Synopses & Reviews
Here, from the incomparable John Waters, is a paean to the power of subversive inspiration that will delight, amuse, enrich—and happily horrify—readers everywhere.
Role Models is, in fact, a self-portrait told through intimate profiles of favorite personalities—some famous, some unknown, some criminal, some surprisingly middle of the road. From Esther Martin, owner of the scariest bar in Baltimore, to the playwright Tennessee Williams; from the atheist leader Madalyn Murray OHair to the insane martyr Saint Catherine of Siena; from the English novelist Denton Welch to the timelessly appealing singer Johnny Mathis—these are the extreme figures who helped the author form his own brand of neurotic happiness.
Role Models is a personal invitation into one of the most unique, perverse, and hilarious artistic minds of our time.
"The director of the gross-out epic Pink Flamingos and other cinematic provocations salutes the people he finds inspiring himself foremost among them in these self-regarding essays. Waters's role models range from icons like Johnny Mathis and Tennessee Williams to a gay reality-porn auteur, a lesbian stripper called Lady Zorro, and ex-Charles Manson groupie and murderer Leslie Van Houten. When he pays attention to them, Waters produces vivid portraits of his subjects, especially those with really lurid backstories, but he's happier when the spotlight is on him and his studied outrageousness. He discusses celebrity ('I've... gone out drinking with Clint Eastwood, and spent several New Year's Eve parties in Valentino's chalet in Gstaad, but what I like best is staying home and reading') and the graphic pornography on his walls, and regales readers with scatological scandals, disdaining religious beliefs while graciously tolerating people who hold them. In the end, Waters's war against 'the tyranny of good taste' feels tired, his taboo-breaking rote, his kitsch-mongering snobbish (taken on a tour of the Vatican, he refuses to leave the gift shop and its 'hideously pious cards'). (June)" Publishers Weekly (Copyright Reed Business Information, Inc.)
"How did somebody from a quiet Baltimore neighborhood grow up to become the outlandish, brilliant, and insane John Waters?
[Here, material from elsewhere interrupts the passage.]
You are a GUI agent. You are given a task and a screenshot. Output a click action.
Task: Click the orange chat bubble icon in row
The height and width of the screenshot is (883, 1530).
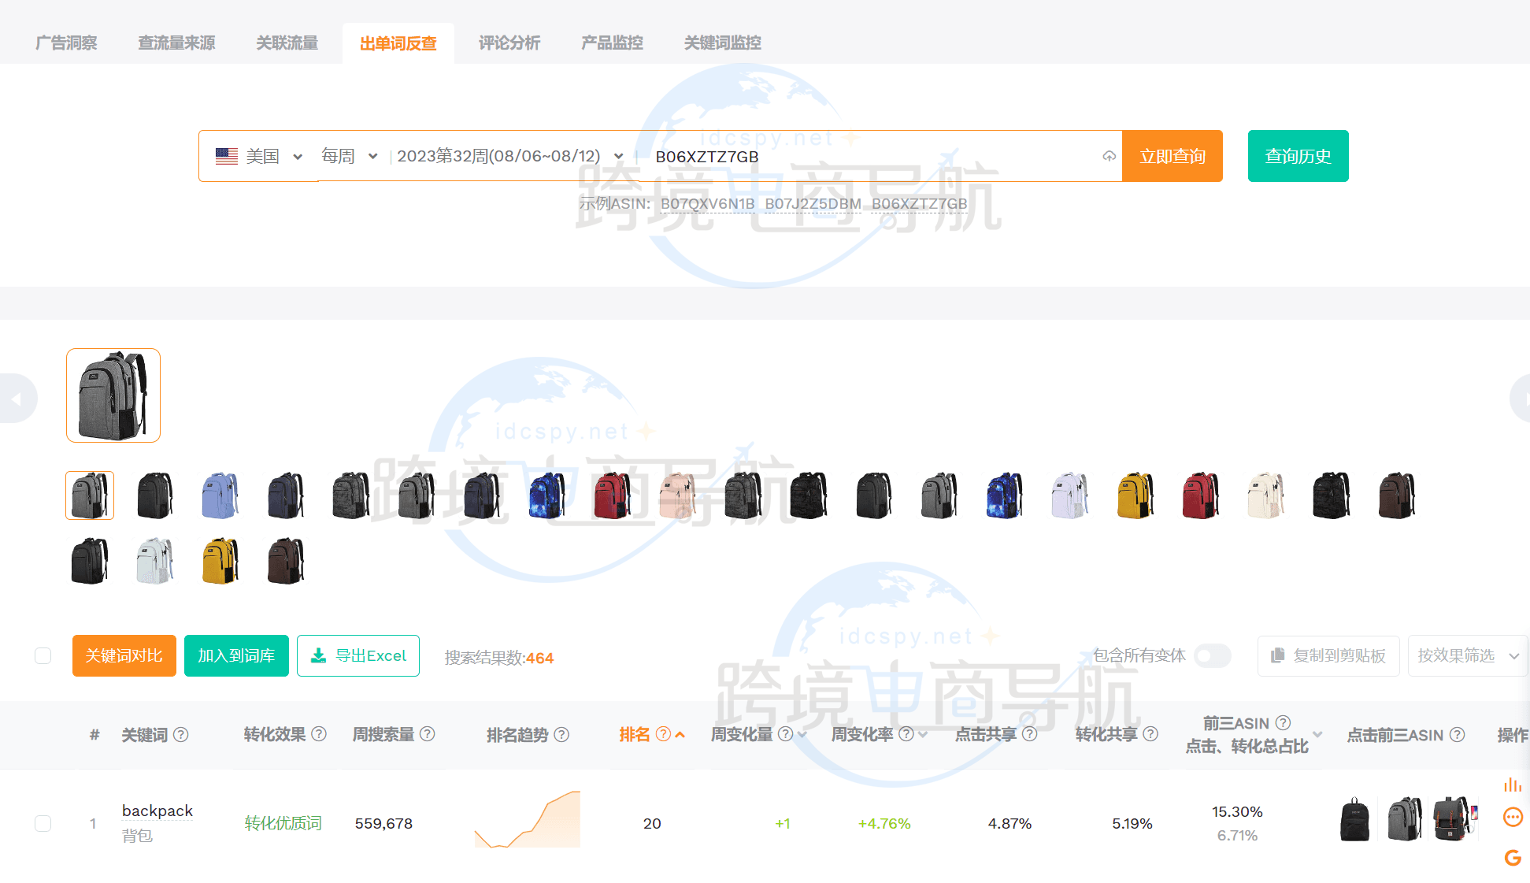click(x=1512, y=817)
Two words: Johnny Mathis." Augusten Burroughs, author of Running with Scissors
"John Waters has a great gift for appreciation whether for toothless lesbian strippers in Baltimore or the most rarefied painters and writers of our day. He is a dandy who has done away with everyone else's hierarchies and created a new world that conforms only to his own taste for trash and the sublime. He is frank, funny, and (strangely enough) both sensible and outrageous." Edmund White, author of City Boy
"What is exhilarating about Waters is that he's not kidding, that he's the reporter, comedian and poet-in-chief of a fantasy cult which thinks there's only one way to die spontaneous combustion. The unexplained phenomenon of being so guilty and happy, so obsessed, so driven and so fanatical that you just burst into flames for no apparent reason on the street. He remains one of our most necessary fellow Americans." The Buffalo News
"Waters is a greater National Treasure than 90 percent of the people who are given Kennedy Center Honors each December. Unlike those gray eminences of the show-business establishment, Waters doesn't kowtow to the received wisdom, he flips it the bird . . . [Waters] has the ability to show humanity at its most ridiculous and make that funny rather than repellent. To quote his linear ancestor W.C. Fields: It's a gift." Jonathan Yardley, The Washington Post
"The collision of the eloquent and the profane is probably the best reason to read this quasi-memoir-cum-how-to, aside from its deeper philosophy: judge not lest ye have the whole story, indulge your inner pervert (within reason), and read, for the love of Divine. Waters puts it another way: 'I believe in the opposite of original sin. I don't believe anybody is born guilty or evil. Glory-hole-lujah.' Amen." Heather McCormack, Library Journal
John Waters's Role Models
is a self-portrait told through intimate literary profiles of the author's favorite personalities — some famous, some unknown, some criminal, some surprisingly middle-of-the-road. From Miss Esther, owner of the scariest bar in Baltimore, to the French auteur Marguerite Duras; from the atheist leader Madalyn Murray O'Hair to the insane martyr Saint Catherine of Siena; from the English novelist Denton Welch to the singer Johnny Mathis — these are the extreme figures who helped the author form his own brand of neurotic happiness.
These shining examples of fetishistic idolatry will inspire readers to their own devious hero worship and appreciation of the power of subversive inspiration.
Waters' Role Models is a self-portrait told through intimate literary profiles of the author's favorite personalities — some famous, some unknown, some criminal, some surprisingly middle-of-the-road — who helped the author form his own brand of neurotic happiness.
About the Author
John Waters is an American filmmaker, actor, writer, and visual artist best known for his cult films, including Hairspray, Pink Flamingos, and Cecil B. DeMented. He lives in Baltimore, Maryland.